# Stam vs Parente



## Fabry_cekko (20 Aprile 2013)

ha rischiato la vita


----------



## jaws (20 Aprile 2013)

da quel giorno non ha più dormito tranquillo


----------



## Fabry_cekko (20 Aprile 2013)

jaws ha scritto:


> da quel giorno non ha più dormito tranquillo



 gli sta bene perchè voleva fargli male alla gamba


----------



## iceman. (20 Aprile 2013)

Credo che chiunque se la sarebbe fatta sotto, perfino ibra


----------



## Darren Marshall (21 Aprile 2013)

Da notare la faccia terrorizzata


----------



## Canonista (21 Aprile 2013)

iceman. ha scritto:


> Credo che chiunque se la sarebbe fatta sotto, perfino ibra



Ibra piuttosto le prende e si congratula, non se la fa sotto...come con Onyewu.


Comunque questo gesto di Stam mi ricorda Maldini con Chiellini, tralasciando il fatto che Stam era un vichingo con una forza inaudita.

Ma quando voleva picchiare quello di colore e lo mantenevano in due squadre mentre l'altro non se lo ca.gava nessuno?


----------



## Harvey (21 Aprile 2013)

Ricordo un Milan Cagliari con Suazo sulla fascia laterale che lancia la palla avanti e scatta come suo solito prendendo tanti metri a Stam, l'olandesone vedendosi superato gli da una spallata e lo fa volare dietro i tabelloni pubblicitari senza fallo


----------



## Brontolo (21 Aprile 2013)

Canonista ha scritto:


> Ibra piuttosto le prende e si congratula, non se la fa sotto...come con Onyewu.
> 
> 
> Comunque questo gesto di Stam mi ricorda Maldini con Chiellini, tralasciando il fatto che Stam era un vichingo con una forza inaudita.

§ Estratti dal materiale

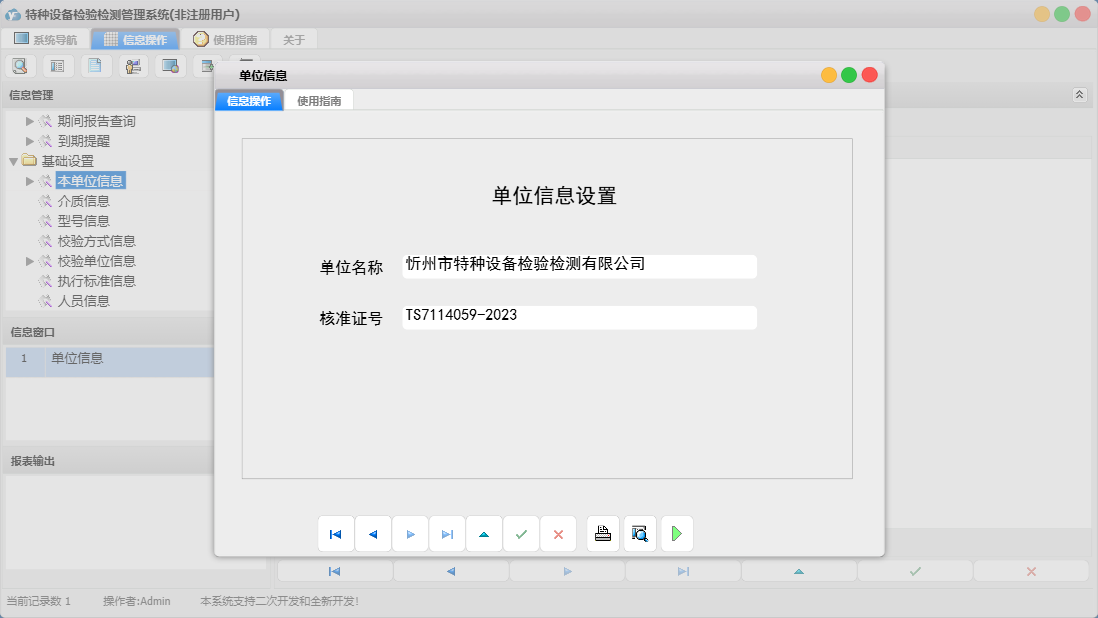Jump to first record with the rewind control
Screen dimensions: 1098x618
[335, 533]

==

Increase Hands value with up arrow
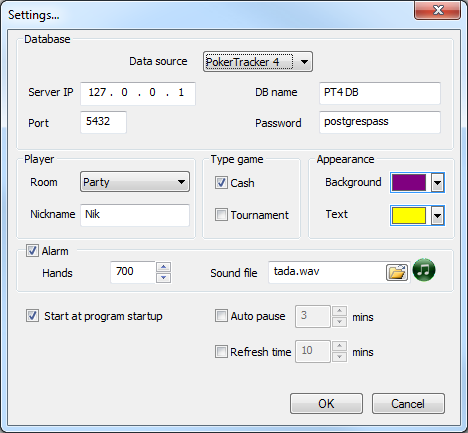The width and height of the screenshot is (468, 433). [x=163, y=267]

* * *

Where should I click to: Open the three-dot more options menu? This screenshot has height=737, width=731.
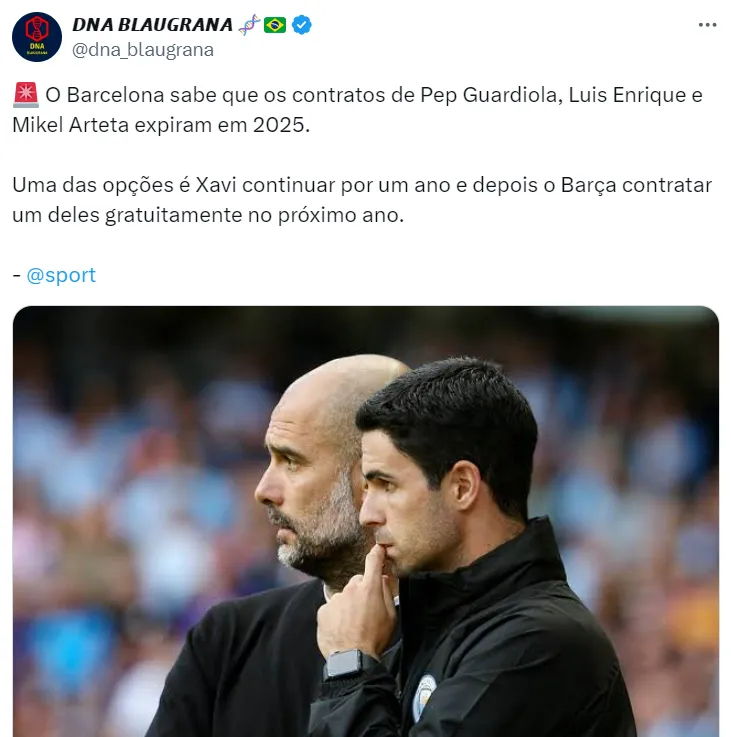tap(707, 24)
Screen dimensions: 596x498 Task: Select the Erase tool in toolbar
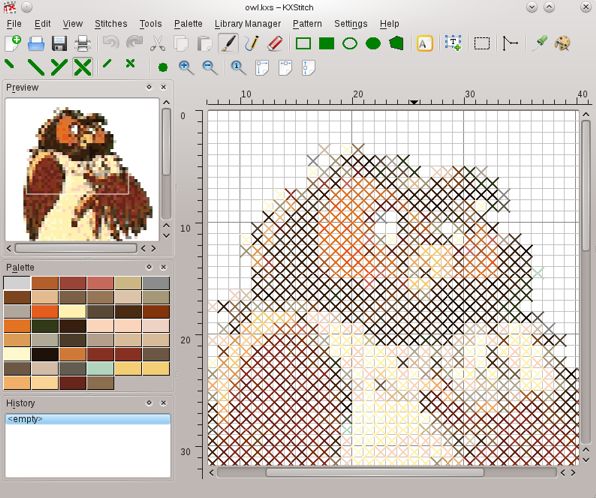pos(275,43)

§ Compiti da svolgere
• A. Ricopia alla lettera il brano della discussione su Stam e Parente, partendo dalle parole "## Harvey (21" e fermandoti dopo "Brontolo (21 Aprile 2013)".
• B. Nella discussione su Stam e Parente, Harvey ricorda un episodio di Milan-Cagliari. Spiega perché, secondo lui, Stam dà una spallata a Suazo e che cosa ne risulta.

§ Soluzioni svolte
• A.
## Harvey (21 Aprile 2013)

Ricordo un Milan Cagliari con Suazo sulla fascia laterale che lancia la palla avanti e scatta come suo solito prendendo tanti metri a Stam, l'olandesone vedendosi superato gli da una spallata e lo fa volare dietro i tabelloni pubblicitari senza fallo


----------



## Brontolo (21 Aprile 2013)

• B. Secondo Harvey, Stam dà la spallata perché si vede superato da Suazo. Suazo aveva lanciato la palla in avanti sulla fascia laterale ed era scattato, prendendogli tanti metri. La spallata fa volare Suazo dietro i tabelloni pubblicitari, e Harvey precisa che non c'è fallo.